Experts at a seminar in the capital on Sunday called for expanding tax base in the South Asian countries to help mobilise adequate resources for proper achievement of the Sustainable Development Goals (SDGs) in the region.
Enhancing tax base, tax compliance and stopping tax evasion are crucial to meet an ever-increasing social sector expenditure, they said.
Experts expressed their opinion at a seminar titled "Financing Development in South Asia: Avenues and Institutional Arrangements", organised as part of the Ninth South Asia Economic Summit in the capital.
"For greater socio-economic development and achievement of SDGs, it is imperative for the countries of the South Asian region to mobilise more resources for development," said former finance adviser Dr. A B Mirza Azizul Islam, who chaired the session.
"Nevertheless, it must be assured that resources are allocated in diversified areas, and are utilised in an efficient manner," he added.
Experts at the seminar also stressed innovative taxation ideas and plugging loopholes in tax regimes as essential for greater mobilisation of internal resources.
"It is obvious that tax nets need to be broadened to ensure greater mobilisation of resources for development in the region," said former governor of Bangladesh Bank (BB) Dr. Salehuddin Ahmed.

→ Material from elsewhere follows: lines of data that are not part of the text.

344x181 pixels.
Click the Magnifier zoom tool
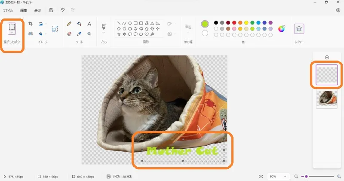[89, 34]
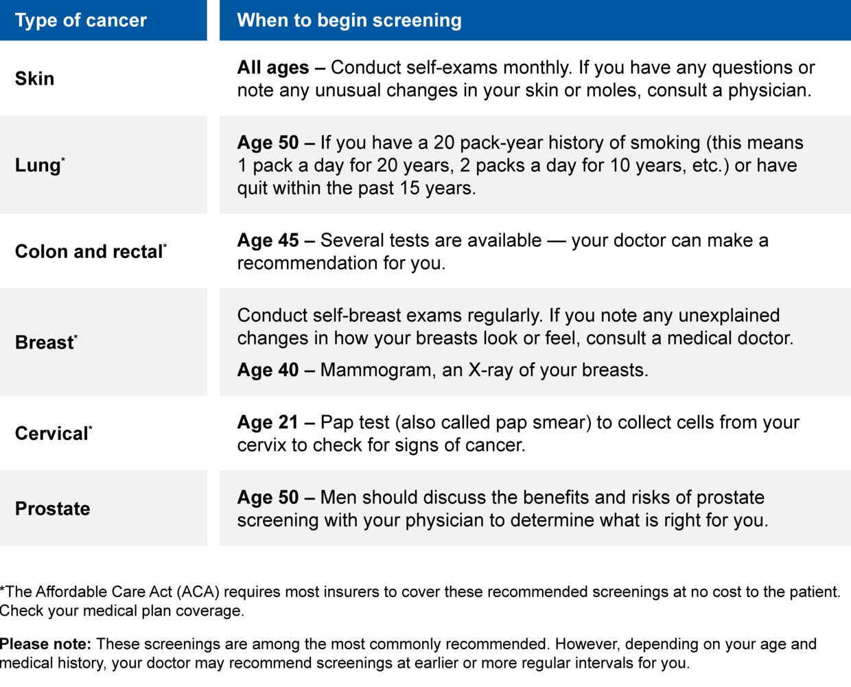Click the bold "Please note:" label
Image resolution: width=851 pixels, height=687 pixels.
click(45, 644)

"However, greater mobilisation of internal resources does not mean that external sources of resources, like - overseas development assistance, should be ignored," he added.
Dr. Ahmed also identified issuing bonds as a major source for increasing financing for development initiatives.

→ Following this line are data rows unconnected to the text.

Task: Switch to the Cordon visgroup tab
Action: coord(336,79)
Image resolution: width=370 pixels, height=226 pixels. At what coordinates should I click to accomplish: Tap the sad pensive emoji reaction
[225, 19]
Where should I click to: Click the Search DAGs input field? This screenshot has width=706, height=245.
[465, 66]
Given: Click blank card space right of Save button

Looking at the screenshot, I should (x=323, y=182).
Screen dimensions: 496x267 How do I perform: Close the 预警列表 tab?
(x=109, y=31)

The former BB governor also called for limiting tax exemption facilities for the government officials.
"Improving tax base, tax compliance and curbing tax evasion are necessary to meet the ever-increasing demand for financing social sector expenditure," said Priyadarshini Dash, a researcher of Research and Information System for Developing Countries (RIS) of India, in her keynote presentation.

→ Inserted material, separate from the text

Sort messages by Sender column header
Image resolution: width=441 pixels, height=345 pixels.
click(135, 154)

"In this context, we need to strengthen (mobilisation of) fiscal resources at sub-national level and the government level by ensuring fair share in central pool of tax and non-tax revenues and by providing autonomy to raise their own resources."
She also called for investing a portion of surplus foreign exchange reserves for infrastructure development and harmonisation of regulations across the South Asian capital markets.
Mirza Azizul Islam was, however, sceptical about the concept of opening capital accounts following several global economic downturns in the recent decades. "The call for opening capital accounts sounds like a good idea. But it has some implications as visible from the Asian crisis of the late 90s and the financial meltdown of 2007-08."
Dr Islam also called for greater restoration and reinforcement of trust among the South Asian countries.
He emphasised intense networking among the regional institutions to share their success stories that can be replicated in all the South Asian countries. "There are success stories even at the micro level of this region that can be replicated from one country to another. Better networking among the institutions of the region can go a long way in replicating those success stories".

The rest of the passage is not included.